(毎月発行の『連絡紙』より)


●平成25年12月号
 この国の人はどこまでキチンと物事を考えようとしているのかと考えさせられる事があって、悲しくなった。二四年暮れの総選挙、あれほどに盛り上がって良かったのだろうかと思った。結局は組織選挙だった。国民の半数近くがしらけ組で投票に行かなかった。国民の六割そこそこの意思、その六割も深刻に国の将来を考えているのではなくシガラミに巻かれての投票だったようだ。こんなことで国の将来が決まって良いのだろうかと考え込んでしまった。ためにこの国の総選挙は小選挙区制に変わってからいつも一方的な勝敗となっている。
  キチンと考えようとしてもできないのが人間である。でも考えねばならない。考える事に限らないが、努力する事と結果が出る事とは大きく違う。しかし努力は自分を磨く意味で極めて大事な事だ。思う様にならなくともやろうとし続けねばならないのだ
  そういう努力を積み重ねてゆく中で大脳辺縁部が発達してゆく。大脳辺縁部が発達して情感が生まれ、感情の区分けができて行き、感情の区分けができた結果、逞しさも増してゆく。それは大脳辺縁部が大脳皮質ではなく脳幹部に属すからだ。
  脳幹部というのは生命活動を司る脳の部分で、受精して最初に出来る脳幹視床下部が細胞分裂してできる脳をいう。だから生命活動と司っている。「人は脳みその四分の一しか使わない」とよく聞くが、残る四分の三の脳がこの脳幹部で、生命活動を司っているのである。ヒトの原始の力つまり野生、の逞しさが宿る部位とも言える。実際に脳幹部の大きいヒトは逞しいとデーターにある。脳幹部は脳であるので頭蓋骨の外から見えることは少ない。だが「ボンのクボ」の谷が見えてくるとそのヒトの寿命は尽きかけていると漢方では判断している。ボンのクボの深部には脳幹部があるから、そこが痩せた結果としてボンのクボの谷が深くなって見える…脳幹部の痩せは逞しさの欠如を意味するのだから、ボンのクボの谷が見えてくるのは寿命が尽きかけているということを意味していると解釈する…これは正しいようだ。

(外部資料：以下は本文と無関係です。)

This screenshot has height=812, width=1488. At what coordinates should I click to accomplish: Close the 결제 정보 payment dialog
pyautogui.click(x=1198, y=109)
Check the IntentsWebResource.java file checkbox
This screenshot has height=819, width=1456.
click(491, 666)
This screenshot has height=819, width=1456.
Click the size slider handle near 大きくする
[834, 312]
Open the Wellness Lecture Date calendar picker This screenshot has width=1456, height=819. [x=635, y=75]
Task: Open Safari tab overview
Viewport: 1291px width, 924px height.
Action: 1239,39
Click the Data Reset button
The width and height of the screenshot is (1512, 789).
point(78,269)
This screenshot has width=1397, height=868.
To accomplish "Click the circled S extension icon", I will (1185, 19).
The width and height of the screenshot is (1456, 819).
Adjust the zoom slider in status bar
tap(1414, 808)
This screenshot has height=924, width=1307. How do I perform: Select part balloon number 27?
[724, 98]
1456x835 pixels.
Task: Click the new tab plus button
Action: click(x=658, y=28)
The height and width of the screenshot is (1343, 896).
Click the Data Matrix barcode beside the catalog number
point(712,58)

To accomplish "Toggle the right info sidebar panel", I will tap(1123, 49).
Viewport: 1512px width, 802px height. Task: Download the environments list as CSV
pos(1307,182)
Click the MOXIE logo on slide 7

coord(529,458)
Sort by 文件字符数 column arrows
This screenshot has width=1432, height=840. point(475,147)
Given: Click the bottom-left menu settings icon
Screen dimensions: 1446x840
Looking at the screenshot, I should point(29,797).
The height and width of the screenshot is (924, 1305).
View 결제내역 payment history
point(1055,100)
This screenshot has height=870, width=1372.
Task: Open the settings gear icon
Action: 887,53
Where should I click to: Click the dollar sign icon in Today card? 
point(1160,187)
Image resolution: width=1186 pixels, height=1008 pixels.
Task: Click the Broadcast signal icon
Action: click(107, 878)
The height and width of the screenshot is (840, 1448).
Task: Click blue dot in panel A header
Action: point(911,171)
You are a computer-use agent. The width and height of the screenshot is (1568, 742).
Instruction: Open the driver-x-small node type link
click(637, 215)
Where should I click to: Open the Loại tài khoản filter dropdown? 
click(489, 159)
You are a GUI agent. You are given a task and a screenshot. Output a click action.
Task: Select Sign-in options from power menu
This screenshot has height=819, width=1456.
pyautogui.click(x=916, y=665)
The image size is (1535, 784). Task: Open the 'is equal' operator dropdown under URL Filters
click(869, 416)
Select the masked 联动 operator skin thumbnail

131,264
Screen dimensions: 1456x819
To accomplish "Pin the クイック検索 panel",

  話を戻すが、だから色々な刺激が情感を生みそれが感情に成長するまでは生理的なストレスになる。ストレスというがこのストレスは脳幹が発達にするまで長時間続く。そしてストレスが感情に昇華された時に、脳幹が発達した分だけ逞しくもなっている。
  話が飛ぶようだが、高齢者の認知はここに関係するのではあるまいか。認知症を大脳皮質の問題と考えず脳幹部の失調と考える…すると脳幹部の痩せが想像できてくる。刺激を受け入れ可能なストレスに変化させ、その都合良いストレスを受け入れた結果、感情が限られてしまい対応力・逞しさに欠けてしまう。認知症はあるいは刺激を自らの脳幹で変化させるシステムが出来ることによるものとも言える。このシステムは高齢による生命保持の力の低下によるのが主だろうが、その人の刺激に対する普段の目線の結果の場合もあると考えられる。
 
この場合の普段の目線とは深く考えない事を指す。自分らしさを探し自分らしく生きる事を目標としている滝の会ですらもこの点の不明な人がいる。面倒な事はしないし考えない事にしている、と言う人が滝に来たことがあった。でもはっきり言える人は、内容がどうであれ、はっきり判るだけ立派なのだ。多くの人は面倒な事を省略している事に気付かないでいるようだ。気付かないならば自分の姿が判らないのも当然だ。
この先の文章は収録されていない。